What is required: Taking each line of the records in turn, count those containing "tree" and report only the number.

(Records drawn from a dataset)
▬▬▬▬▬▬▬▬▬▬

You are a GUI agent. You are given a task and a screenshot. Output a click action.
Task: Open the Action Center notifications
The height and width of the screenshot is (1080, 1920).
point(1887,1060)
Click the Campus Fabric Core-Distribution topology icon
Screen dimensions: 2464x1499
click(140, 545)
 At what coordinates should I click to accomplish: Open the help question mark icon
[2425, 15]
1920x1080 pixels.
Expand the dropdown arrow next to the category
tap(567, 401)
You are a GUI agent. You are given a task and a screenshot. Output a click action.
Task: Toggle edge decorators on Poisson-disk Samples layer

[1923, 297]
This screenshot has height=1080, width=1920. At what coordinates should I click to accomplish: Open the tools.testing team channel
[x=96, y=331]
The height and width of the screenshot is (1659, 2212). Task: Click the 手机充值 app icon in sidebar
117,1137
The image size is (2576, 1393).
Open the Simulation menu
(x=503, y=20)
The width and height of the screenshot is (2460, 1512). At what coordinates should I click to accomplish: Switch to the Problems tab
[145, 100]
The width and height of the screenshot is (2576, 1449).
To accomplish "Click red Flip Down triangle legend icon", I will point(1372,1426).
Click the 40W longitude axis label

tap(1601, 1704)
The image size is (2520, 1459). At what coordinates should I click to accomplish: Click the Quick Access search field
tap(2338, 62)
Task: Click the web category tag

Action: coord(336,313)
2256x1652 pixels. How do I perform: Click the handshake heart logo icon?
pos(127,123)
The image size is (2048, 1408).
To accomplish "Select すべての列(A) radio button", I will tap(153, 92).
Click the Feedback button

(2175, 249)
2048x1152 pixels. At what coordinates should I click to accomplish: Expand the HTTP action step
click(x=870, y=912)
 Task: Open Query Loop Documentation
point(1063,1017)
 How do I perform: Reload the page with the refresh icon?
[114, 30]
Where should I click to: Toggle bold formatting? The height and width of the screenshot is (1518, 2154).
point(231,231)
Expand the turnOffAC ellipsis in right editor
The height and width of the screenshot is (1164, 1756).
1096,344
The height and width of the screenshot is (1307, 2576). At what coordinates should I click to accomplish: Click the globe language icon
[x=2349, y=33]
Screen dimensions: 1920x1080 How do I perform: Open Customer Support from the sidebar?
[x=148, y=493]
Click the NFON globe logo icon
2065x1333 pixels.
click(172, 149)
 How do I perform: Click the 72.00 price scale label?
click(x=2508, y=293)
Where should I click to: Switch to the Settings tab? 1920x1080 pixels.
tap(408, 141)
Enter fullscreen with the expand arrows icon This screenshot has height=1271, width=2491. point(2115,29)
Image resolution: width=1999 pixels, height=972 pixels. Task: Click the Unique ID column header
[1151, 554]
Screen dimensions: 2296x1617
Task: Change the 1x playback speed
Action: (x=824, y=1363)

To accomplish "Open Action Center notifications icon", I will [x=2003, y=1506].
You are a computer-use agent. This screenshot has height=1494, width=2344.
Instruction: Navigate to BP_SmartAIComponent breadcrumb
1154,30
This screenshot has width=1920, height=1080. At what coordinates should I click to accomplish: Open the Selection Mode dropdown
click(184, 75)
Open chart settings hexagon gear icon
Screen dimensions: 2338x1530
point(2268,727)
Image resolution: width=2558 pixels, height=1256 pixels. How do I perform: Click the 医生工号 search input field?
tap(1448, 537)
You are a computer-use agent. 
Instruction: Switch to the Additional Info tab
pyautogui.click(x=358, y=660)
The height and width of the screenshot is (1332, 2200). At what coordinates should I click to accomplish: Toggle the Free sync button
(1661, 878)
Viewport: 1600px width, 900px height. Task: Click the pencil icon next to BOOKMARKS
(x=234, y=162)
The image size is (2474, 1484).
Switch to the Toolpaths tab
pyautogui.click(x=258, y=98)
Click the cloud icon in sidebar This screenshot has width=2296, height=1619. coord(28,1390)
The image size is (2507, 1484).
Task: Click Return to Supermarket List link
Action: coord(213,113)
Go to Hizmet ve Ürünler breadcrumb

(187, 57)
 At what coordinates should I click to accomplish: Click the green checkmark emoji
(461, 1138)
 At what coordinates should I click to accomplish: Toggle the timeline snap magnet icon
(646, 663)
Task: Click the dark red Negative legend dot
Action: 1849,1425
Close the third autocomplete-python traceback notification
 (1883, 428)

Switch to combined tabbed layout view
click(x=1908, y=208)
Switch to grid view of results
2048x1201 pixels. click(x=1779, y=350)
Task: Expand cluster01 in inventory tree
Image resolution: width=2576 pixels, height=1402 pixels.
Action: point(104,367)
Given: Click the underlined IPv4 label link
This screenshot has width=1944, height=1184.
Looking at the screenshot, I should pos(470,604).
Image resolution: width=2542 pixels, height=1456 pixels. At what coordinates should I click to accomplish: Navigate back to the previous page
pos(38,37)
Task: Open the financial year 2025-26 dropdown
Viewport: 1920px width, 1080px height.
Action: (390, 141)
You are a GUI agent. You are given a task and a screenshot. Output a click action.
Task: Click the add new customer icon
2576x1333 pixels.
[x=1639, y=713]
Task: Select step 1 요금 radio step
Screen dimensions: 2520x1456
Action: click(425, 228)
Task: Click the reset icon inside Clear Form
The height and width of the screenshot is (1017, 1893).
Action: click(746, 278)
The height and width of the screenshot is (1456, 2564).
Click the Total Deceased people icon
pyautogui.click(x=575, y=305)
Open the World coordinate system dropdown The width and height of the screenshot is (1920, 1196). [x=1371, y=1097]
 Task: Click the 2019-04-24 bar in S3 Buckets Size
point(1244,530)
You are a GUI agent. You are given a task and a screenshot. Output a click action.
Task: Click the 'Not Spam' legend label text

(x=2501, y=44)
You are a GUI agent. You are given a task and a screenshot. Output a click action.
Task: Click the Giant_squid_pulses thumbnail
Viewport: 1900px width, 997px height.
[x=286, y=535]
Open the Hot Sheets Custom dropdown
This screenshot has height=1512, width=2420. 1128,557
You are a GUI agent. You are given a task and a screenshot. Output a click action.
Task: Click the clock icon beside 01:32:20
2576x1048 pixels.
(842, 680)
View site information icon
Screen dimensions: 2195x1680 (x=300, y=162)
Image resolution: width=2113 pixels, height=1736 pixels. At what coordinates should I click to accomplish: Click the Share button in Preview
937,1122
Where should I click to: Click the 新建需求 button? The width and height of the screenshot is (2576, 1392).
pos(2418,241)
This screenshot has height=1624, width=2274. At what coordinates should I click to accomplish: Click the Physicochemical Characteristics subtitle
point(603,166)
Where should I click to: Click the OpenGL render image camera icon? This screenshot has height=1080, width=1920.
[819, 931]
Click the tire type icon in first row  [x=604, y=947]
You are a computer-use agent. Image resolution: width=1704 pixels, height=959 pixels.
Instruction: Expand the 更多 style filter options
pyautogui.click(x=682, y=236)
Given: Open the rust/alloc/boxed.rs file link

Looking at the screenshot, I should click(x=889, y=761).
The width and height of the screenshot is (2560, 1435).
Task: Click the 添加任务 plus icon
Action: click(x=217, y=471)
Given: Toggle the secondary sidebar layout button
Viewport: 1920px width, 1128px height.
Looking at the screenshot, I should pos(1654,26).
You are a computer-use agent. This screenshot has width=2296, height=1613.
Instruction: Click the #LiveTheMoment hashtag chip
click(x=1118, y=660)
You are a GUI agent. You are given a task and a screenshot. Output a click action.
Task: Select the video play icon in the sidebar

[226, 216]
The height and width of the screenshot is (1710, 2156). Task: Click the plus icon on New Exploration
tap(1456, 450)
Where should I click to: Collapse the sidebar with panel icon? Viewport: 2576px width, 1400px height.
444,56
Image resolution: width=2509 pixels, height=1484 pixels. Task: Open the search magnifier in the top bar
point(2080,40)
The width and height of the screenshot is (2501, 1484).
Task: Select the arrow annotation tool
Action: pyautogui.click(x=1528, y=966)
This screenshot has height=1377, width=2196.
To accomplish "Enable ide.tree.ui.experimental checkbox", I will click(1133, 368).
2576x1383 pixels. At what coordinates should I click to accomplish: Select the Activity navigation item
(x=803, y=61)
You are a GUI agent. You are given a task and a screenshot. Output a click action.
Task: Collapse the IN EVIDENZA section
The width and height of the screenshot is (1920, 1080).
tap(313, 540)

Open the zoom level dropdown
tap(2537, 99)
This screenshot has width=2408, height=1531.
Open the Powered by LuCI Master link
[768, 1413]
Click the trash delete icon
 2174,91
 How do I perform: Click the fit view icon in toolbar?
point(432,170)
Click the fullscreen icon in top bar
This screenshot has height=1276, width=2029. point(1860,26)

▬▬▬▬▬▬▬▬▬▬

Solution to this exercise: 2